Traditional Culture Encyclopedia - Travel guide - What is Japan’s plan for investing huge amounts in the four northern islands?

What is Japan’s plan for investing huge amounts in the four northern islands?

Recently, Eiichi Hasegawa, Special Advisor to the Prime Minister of Japan, led a second business delegation to Kunashir Island in Russia. Earlier on September 23, 68 Japanese landed on Kunashir Island and Etorofu Island.

We know that the Japanese were not able to board these islands in the past. They could only fly to "inspect" the islands disputed by Japan and Russia from the air. This led Russia to jokingly say that it welcomes visits to Russian territory.

Why can the Japanese land on the four northern islands (called the Southern Kuril Islands in Russia) so frequently now? What happened? Let us first understand the historical reasons for the disputed islands between Japan and Russia!

The four northern islands (called the Southern Kuril Islands in Russia), according to Japan, refer to the four islands of Ortor, Shikotan, Habomai and Kunashiri, with a total area of ??5,038.33km2. In the 18th century, the northern and southern parts of the Kuril Islands belonged to Japan and Russia. In the 19th century, Tsarist Russia occupied the Kuril Islands and Sakhalin Island, including the four northern islands.

Due to the failure of the Russo-Japanese War in 1905, Tsarist Russia was forced to transfer control of the Kuril Islands and South Sakhalin Islands to Japan through the Treaty of Portsmouth. After Japan established a foothold there, it not only blocked Russia's exit to the Pacific Ocean, but also blocked the sea passages to the ports of Kamchatka and Chukotka Peninsula, becoming a base for attacking the coastal areas and the Far East.

In February 1945, before Japan’s defeat, the Yalta Agreement between the Soviet Union, the United States, and Britain on postwar Japan stipulated that the entire Kurile Islands, including the Orofu, Kunashiri, Shikotan, and Habomai Islands, were placed under Soviet Union.

After the war, Japan began to become restless under the protection of the United States. On the pretext that the scope of the Kuril Islands had not been agreed upon, Japan began to demand what they called the four northern islands. However, successive leaders of the Soviet Union did not agree. Stalin once said: "They are trophies obtained with the blood of countless Soviet soldiers, and no one has the right to take them away." The current Russian President Vladimir Putin even rebuked Japan in 2015: A defeated country always wants territory from a victorious country. This is nothing. The history of World War II will never be allowed to be overturned. Putin also said: Russia’s territory is very large, but not an inch is redundant.

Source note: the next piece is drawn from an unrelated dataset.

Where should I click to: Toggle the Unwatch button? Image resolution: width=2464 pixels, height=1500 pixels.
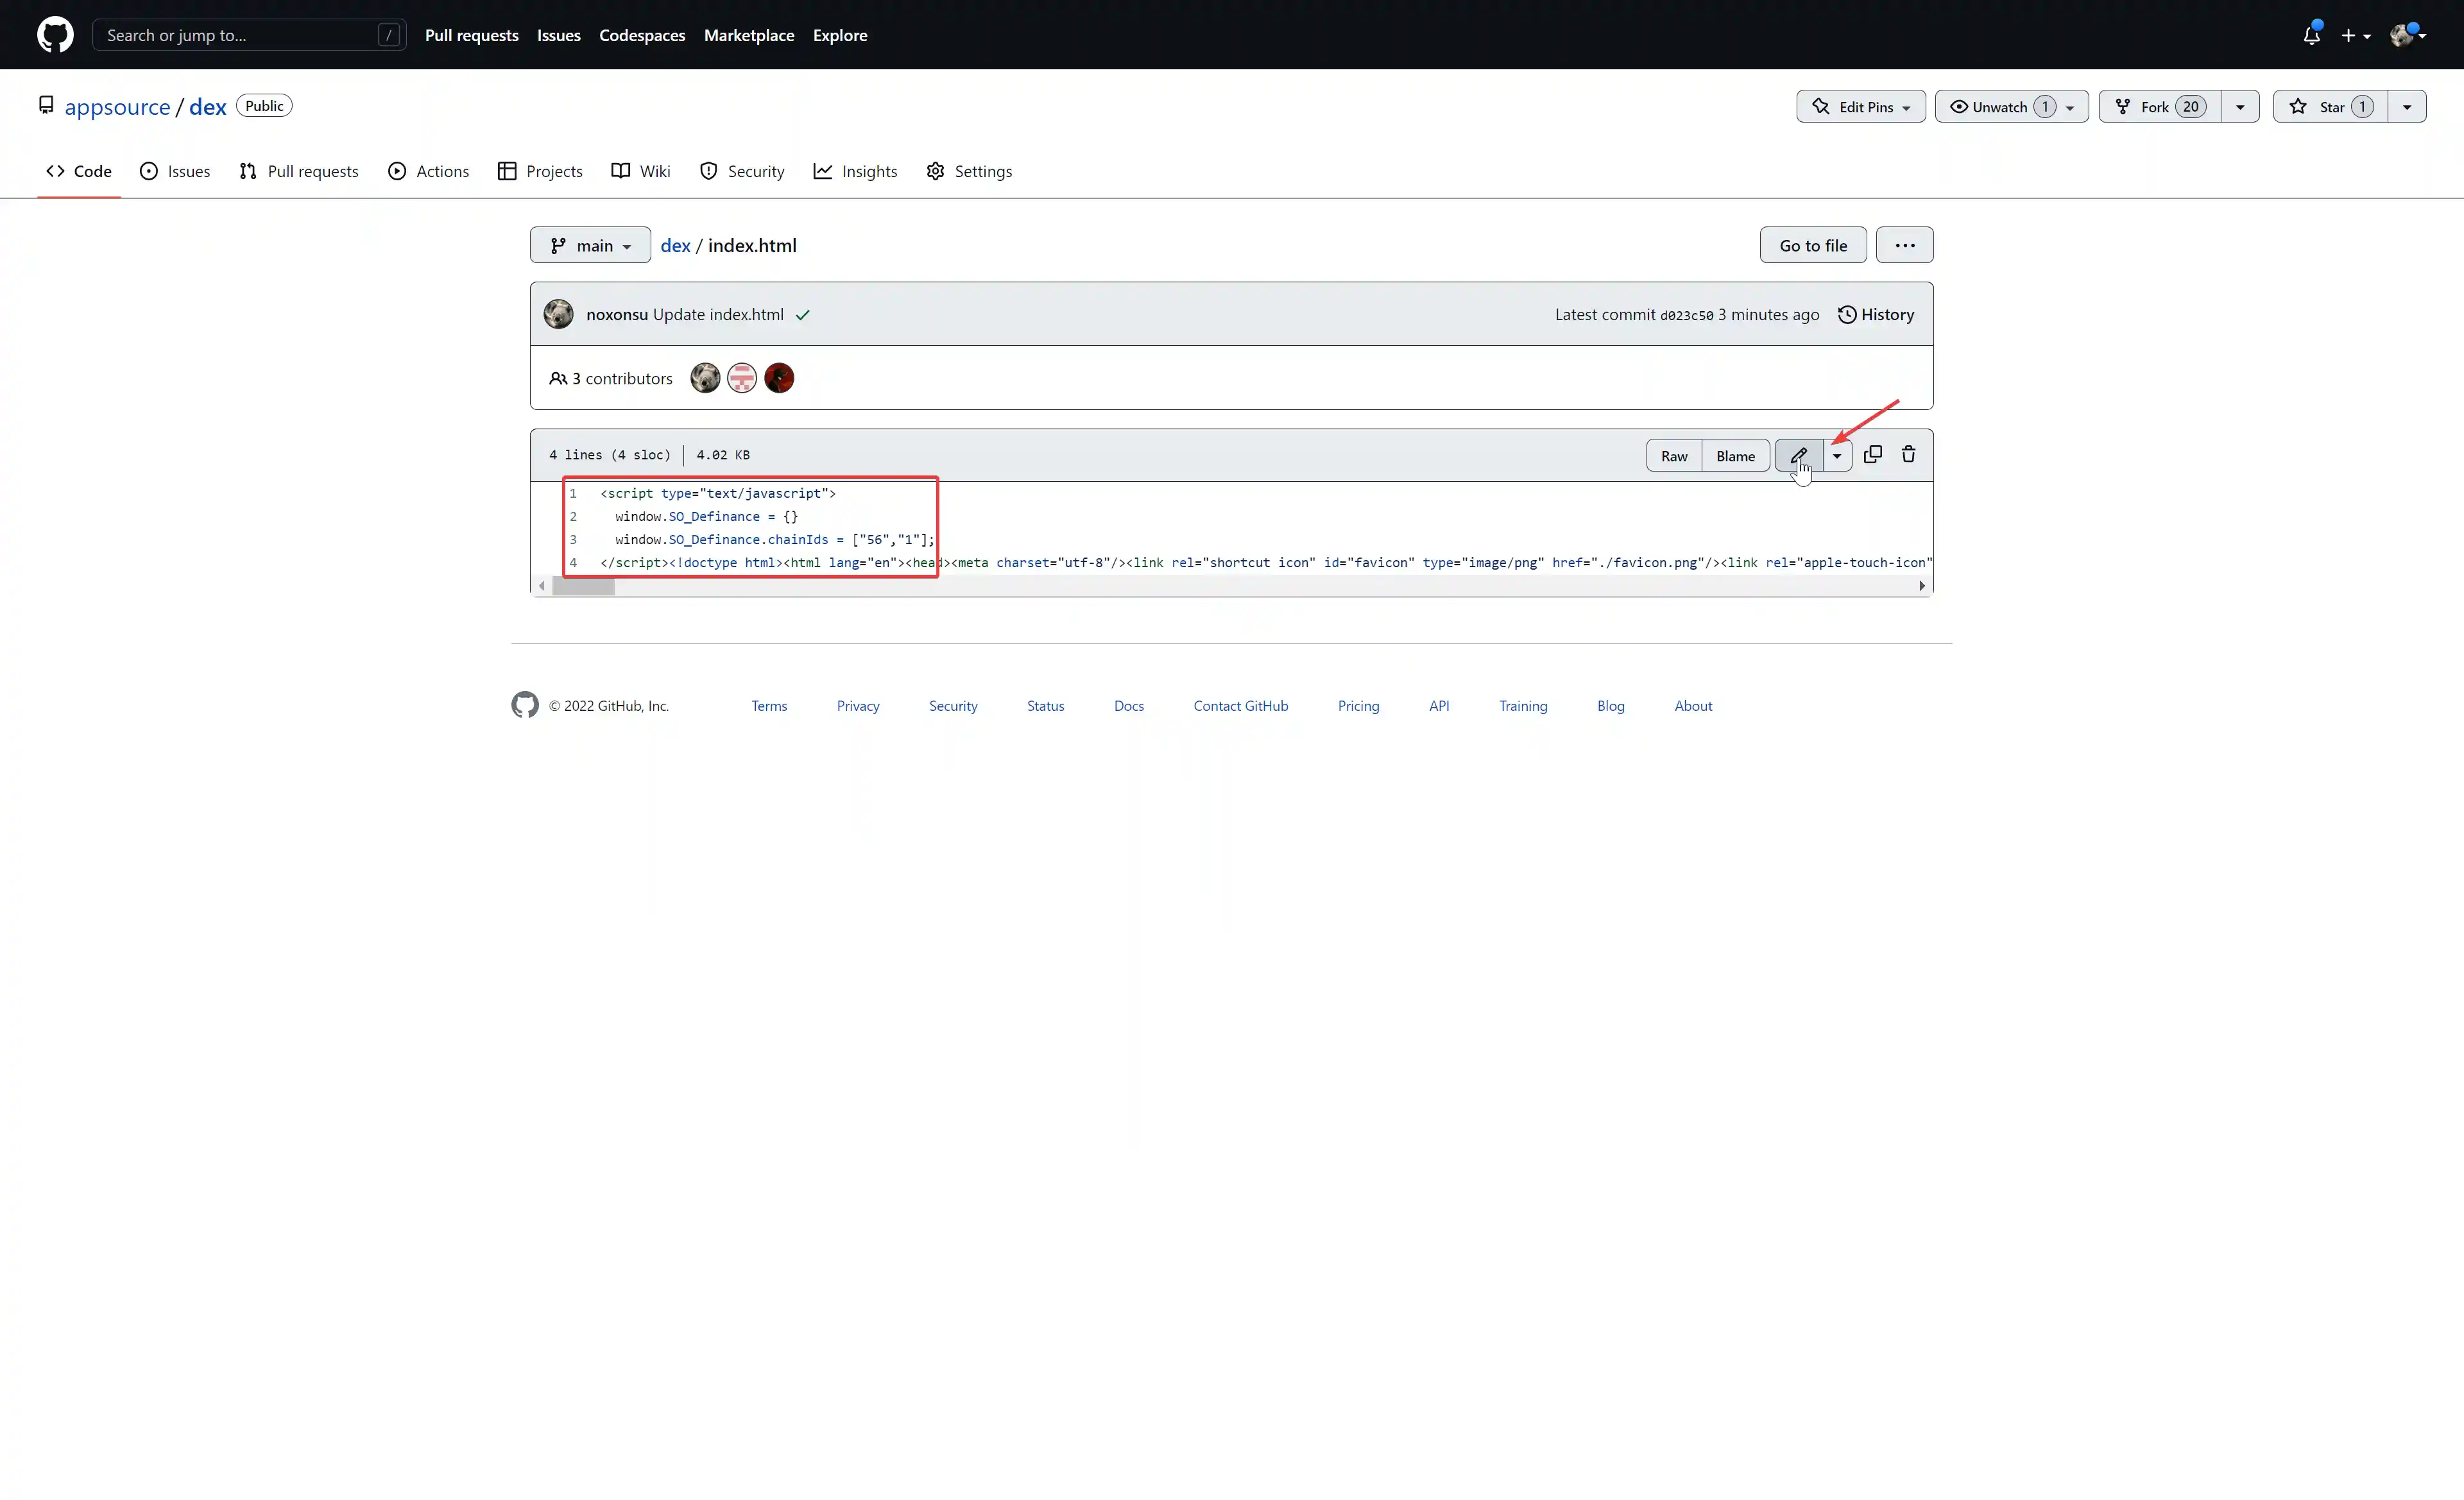click(x=1999, y=107)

Japan saw that this method did not work, so it changed to another method-investing huge amounts in the Southern Kuril Islands.

On September 7, 2017, Shinzo Abe met with Russian President Vladimir Putin in Vladivostok, Russia. After the meeting, the two announced at a joint press conference that Russia and Japan have begun to implement a series of joint projects on the Southern Kuril Islands, involving aquaculture, wind energy, greenhouse agriculture, waste treatment and tourism.

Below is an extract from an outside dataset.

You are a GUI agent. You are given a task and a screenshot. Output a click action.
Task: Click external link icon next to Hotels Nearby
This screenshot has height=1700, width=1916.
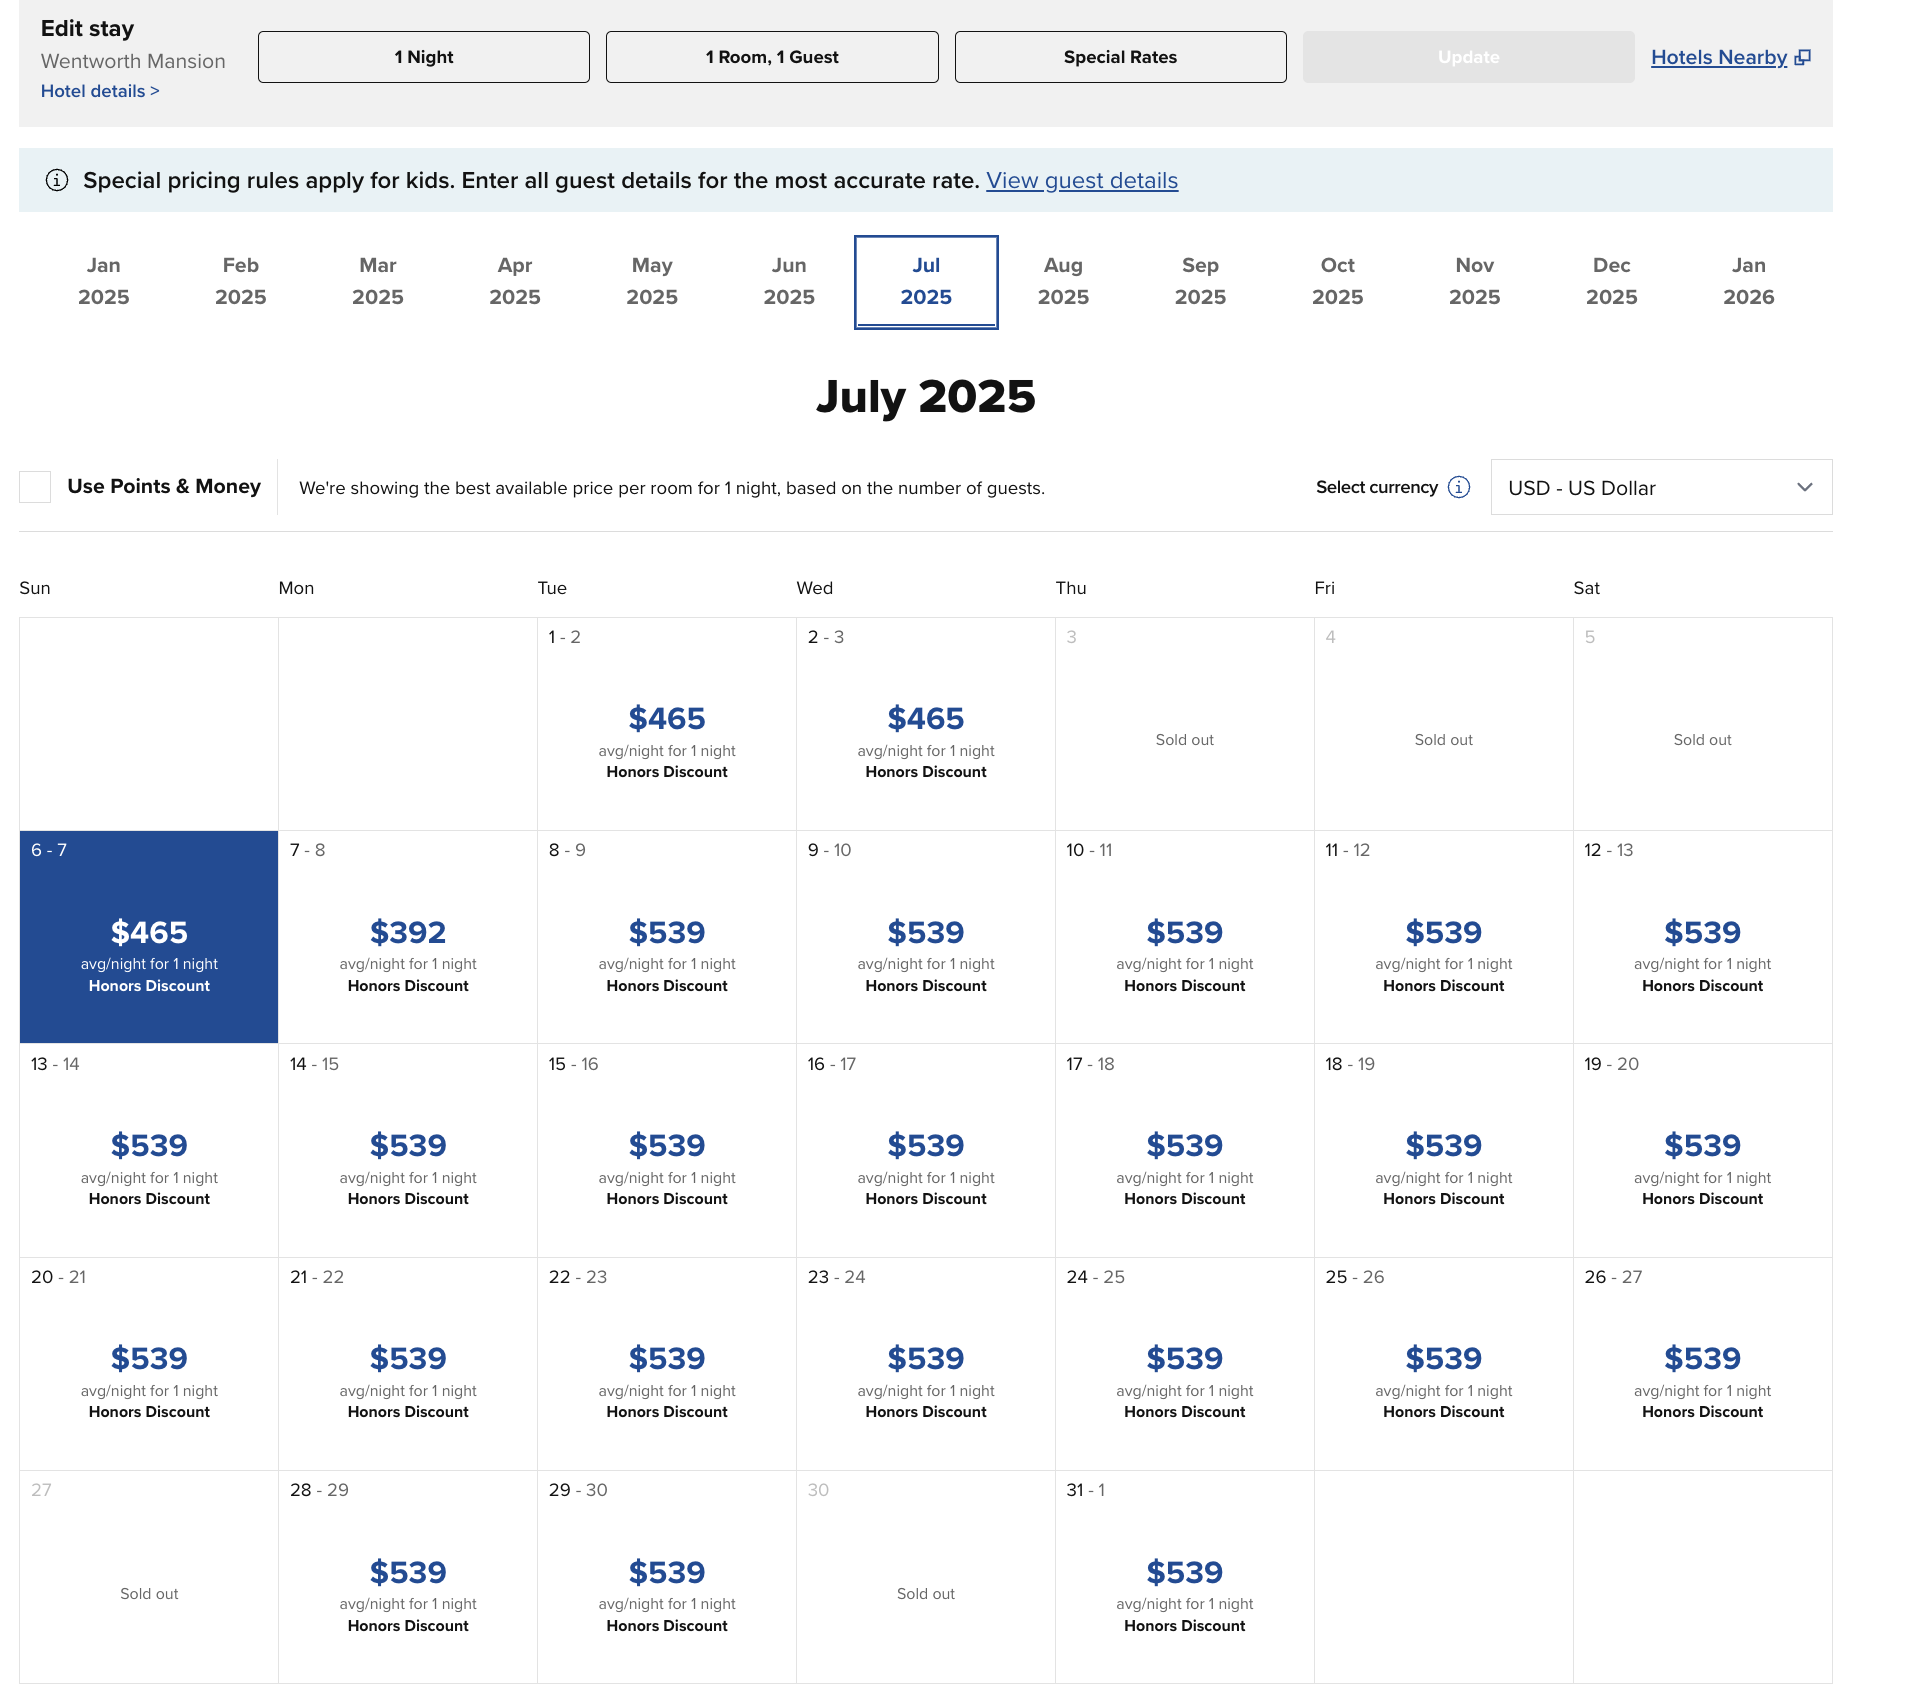click(x=1803, y=58)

Japan believes that joint economic activities on the Southern Kuril Islands can ease relations with Russia and strengthen its presence in disputed areas. This will be an important step in the future signing of a peace treaty between the two countries. The signing of this agreement is one of the main issues in Russian-Japanese relations.

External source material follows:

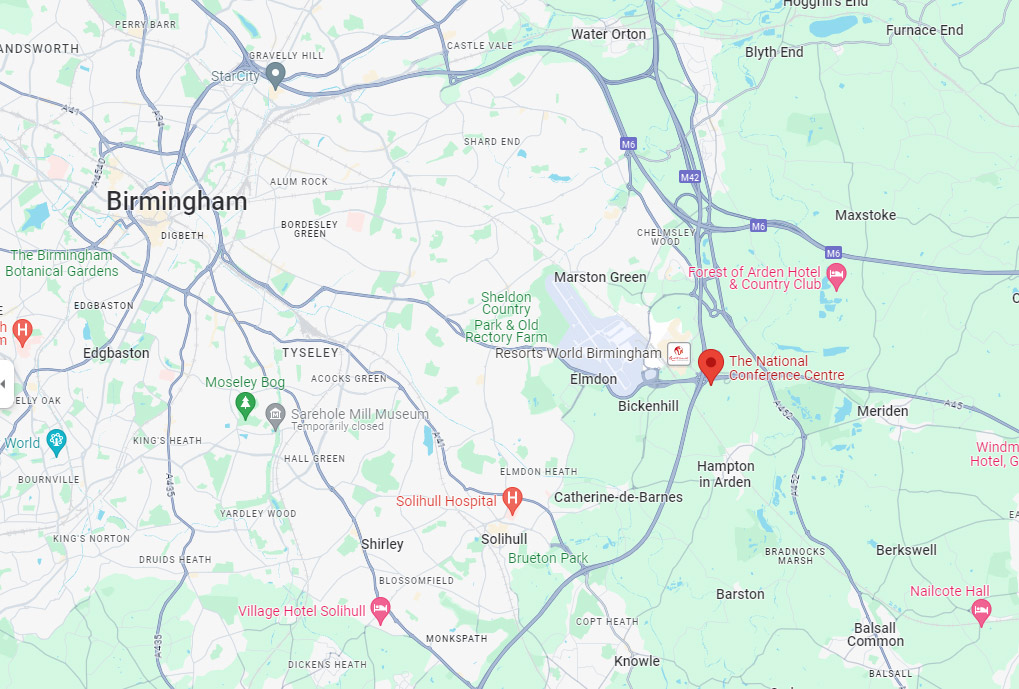Screen dimensions: 1019x689
Task: Open the Solihull Hospital marker icon
Action: pos(512,500)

Russia, because it has been subject to economic sanctions by European and American countries for a long time, also wants to ease its relations with Japan by inviting Japan to put aside disputes and engage in joint development, and strive for a geopolitical buffer zone in Northeast Asia.

But Russia has always been naturally wary of disputed territories. Therefore, it is unrealistic for Japan to return to the four islands now, and it will be equally unrealistic in the future?